Her beauty, of which he had heard much, now that he was face to face with it, was certainly striking enough—all the more because of its immaturity, the subtlety and uncertainty of its promise. Immaturityuncertainty—these words returned upon him as he observed her manner with its occasional awkwardness, the awkwardness which goes with power not yet fully explored or mastered by its possessor. How Aldous hung upon her, following every movement, anticipating every want! After a while Hallin found himself half-inclined to Mr. Boyce's view, that men of Raeburn's type are never seen to advantage in this stage—this queer topsy-turvy stage—of first passion. He felt a certain impatience, a certain jealousy for his friend's dignity. It seemed to him too, every now and then, that she—the girl—was teased by all this absorption, this deference. He was conscious of watching for something in her that did not appear; and a first prescience of things anxious or untoward stirred in his quick sense.

"You may all say what you like," said Marcella, suddenly, putting down her cup, and letting her hand drop for emphasis on her knee; "but you will never persuade me that game-preserving doesn't make life in the country much more difficult, and the difference between classes much wider and bitterer, than they need be."

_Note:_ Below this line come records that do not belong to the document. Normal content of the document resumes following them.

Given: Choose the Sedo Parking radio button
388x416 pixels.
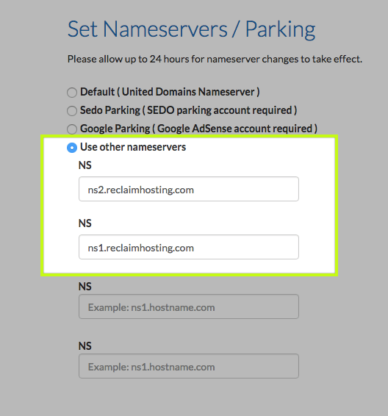Looking at the screenshot, I should pos(72,111).
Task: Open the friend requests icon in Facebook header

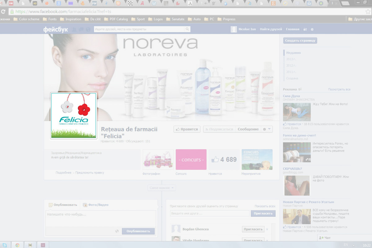Action: [75, 29]
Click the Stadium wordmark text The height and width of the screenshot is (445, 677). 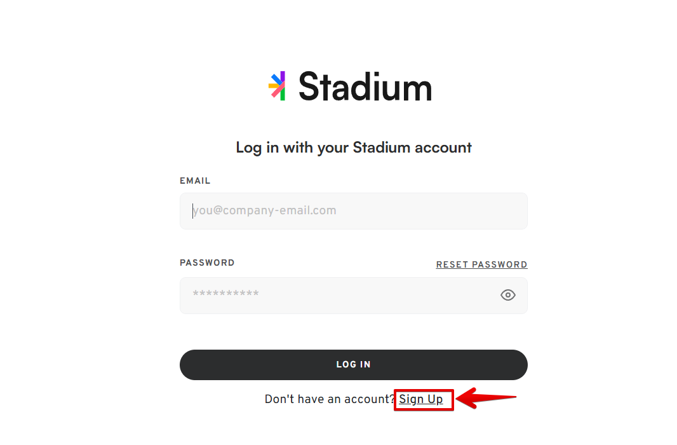point(365,87)
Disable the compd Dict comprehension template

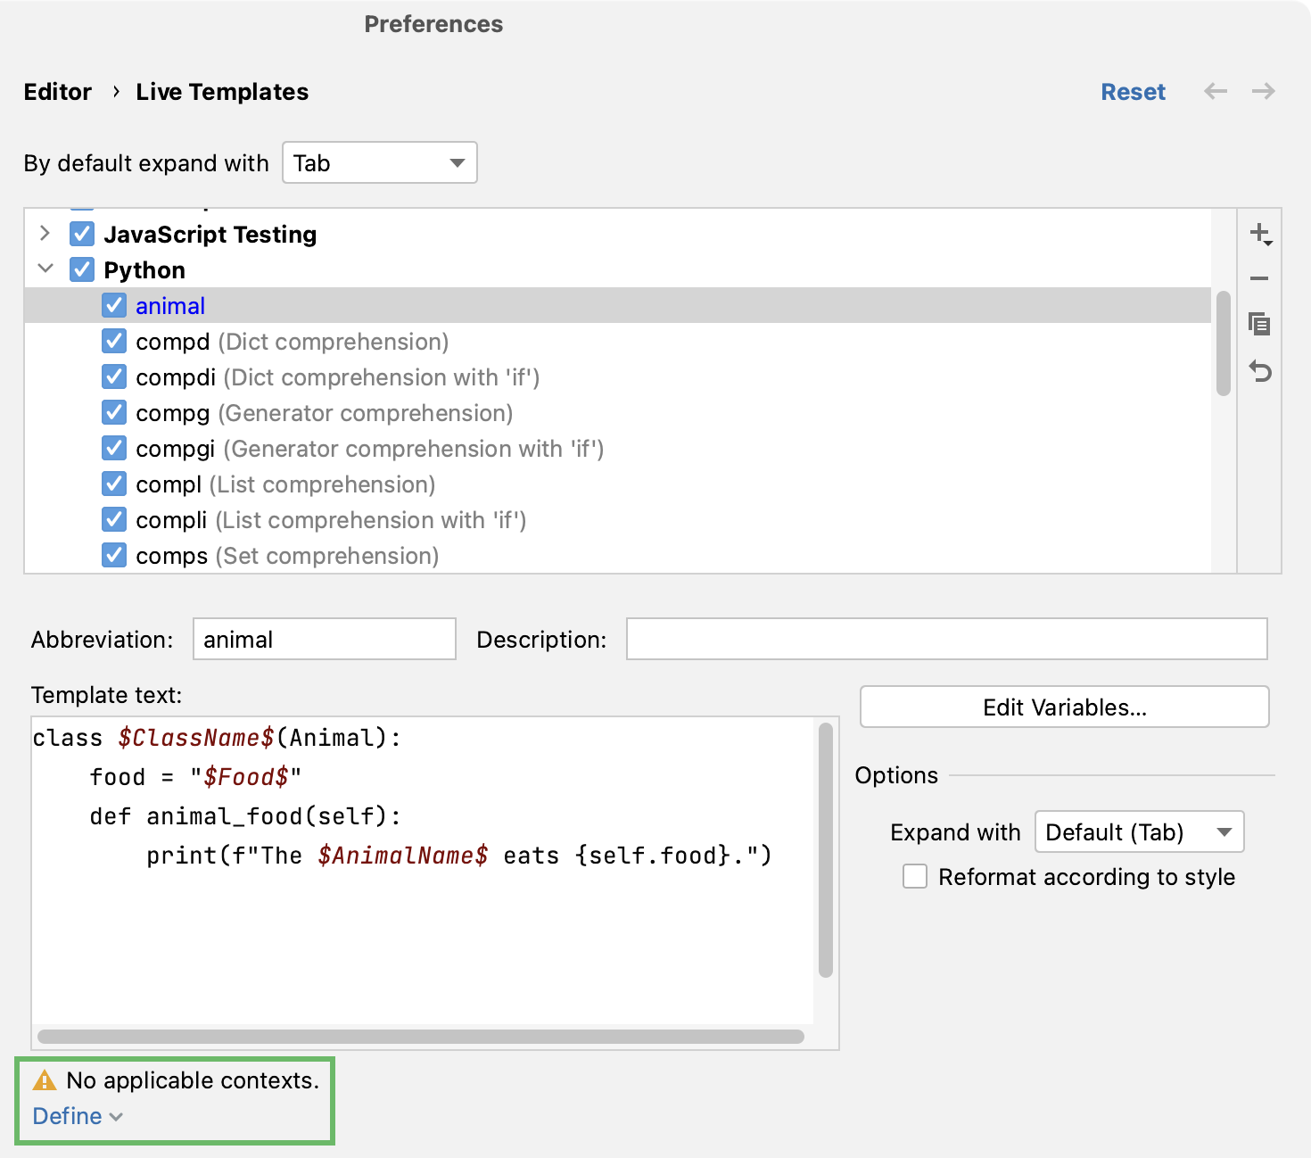click(x=114, y=341)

The remark cut across some rattling talk of Frank Leven's, who was in the first flush of the sportsman's ardour, and, though by no means without parts, could at the present moment apply his mind to little else than killing of one kind or another, unless it were to the chances of keeping his odious cousin out of Parliament.

Leven stared. Miss Boyce's speech seemed to him to have no sort of à propos. Aldous looked down upon her as he stood beside her, smiling.

"I wish you didn't trouble yourself so much about it," he said.

"How can I help it?" she answered quickly; and then flushed, like one who has drawn attention indiscreetly to their own personal situation.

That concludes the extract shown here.